UN investigator rejects conditions of Guantanamo invite

Juan Mendez also accuses Washington of delaying requests to visit US prisons to probe solitary confinement practices.

Guantanamo-Bay
Mendez said while the US invited him to visit Guantanamo Bay in 2012, he would have only been allowed to visit parts of the prison [Getty Images]

The UN torture investigator has accused the United States of stalling on his requests to visit several prisons across the country to probe the use of solitary confinement and to interview inmates at the US military prison at Guantanamo Bay in Cuba on his terms.

Juan Mendez, special rapporteur on torture, harshly criticised Washington on Wednesday for not providing him with “acceptable” access to the Guantanamo facility and to the 122 detainees still being held there.

The US, Mendez said, had invited him to visit the prison camp in 2012, but under “unacceptable” conditions.

He said he would be allowed to only visit parts of the prison, adding that the conditions precluded him from having “any unmonitored or even monitored conversations with any inmate in Guantanamo Bay”.

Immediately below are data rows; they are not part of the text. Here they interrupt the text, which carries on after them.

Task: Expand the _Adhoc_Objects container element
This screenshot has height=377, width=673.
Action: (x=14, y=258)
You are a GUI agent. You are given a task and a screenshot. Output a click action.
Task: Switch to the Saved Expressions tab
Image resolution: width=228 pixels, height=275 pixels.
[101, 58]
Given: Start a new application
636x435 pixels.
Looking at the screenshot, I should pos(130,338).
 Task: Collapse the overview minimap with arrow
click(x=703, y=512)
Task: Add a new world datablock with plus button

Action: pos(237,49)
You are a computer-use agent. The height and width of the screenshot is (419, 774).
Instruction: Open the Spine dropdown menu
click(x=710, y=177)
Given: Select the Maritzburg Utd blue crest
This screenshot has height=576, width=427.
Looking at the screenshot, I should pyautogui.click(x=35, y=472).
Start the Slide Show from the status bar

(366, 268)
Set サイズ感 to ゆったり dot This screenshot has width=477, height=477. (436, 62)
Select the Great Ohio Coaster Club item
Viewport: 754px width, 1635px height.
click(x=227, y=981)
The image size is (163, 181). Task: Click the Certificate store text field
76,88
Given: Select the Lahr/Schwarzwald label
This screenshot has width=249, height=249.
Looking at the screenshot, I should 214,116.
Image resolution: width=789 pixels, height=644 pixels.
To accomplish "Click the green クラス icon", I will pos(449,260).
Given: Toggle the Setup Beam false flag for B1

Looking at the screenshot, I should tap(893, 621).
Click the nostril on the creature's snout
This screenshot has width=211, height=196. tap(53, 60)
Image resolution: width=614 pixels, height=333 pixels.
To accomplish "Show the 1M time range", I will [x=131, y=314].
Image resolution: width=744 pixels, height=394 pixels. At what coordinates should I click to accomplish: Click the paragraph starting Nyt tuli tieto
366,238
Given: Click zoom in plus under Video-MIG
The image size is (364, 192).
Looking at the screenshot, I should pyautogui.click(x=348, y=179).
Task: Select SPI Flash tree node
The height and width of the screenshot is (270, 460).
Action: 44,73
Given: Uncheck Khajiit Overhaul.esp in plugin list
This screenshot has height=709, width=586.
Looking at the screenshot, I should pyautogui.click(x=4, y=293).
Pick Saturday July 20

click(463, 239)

Mendez also lamented that for over two years, he has sought to enter federal prisons in New York and Colorado as well as state prisons in California and Louisiana, among others, to check on conditions there to no avail.

Mendez said he was particularly concerned about the use of solitary confinement, or the practice of isolating an inmate from others, for underage offenders.

Solitary confinement for children “should never happen, even for a single day,” he said, pointing out that the punishment, widely considered cruel even for adults, was “particularly harmful for children because of their state of development and their special needs”.

According to the American Civil Liberties Union (ACLU), an advocacy group, more than 80,000 people are held in solitary confinement in the US on any given day.

Mendez said the US State Department had been working to help him gain access to the state prisons, but after two years of discussions he had yet to receive a positive answer, much to the disappointment of activists.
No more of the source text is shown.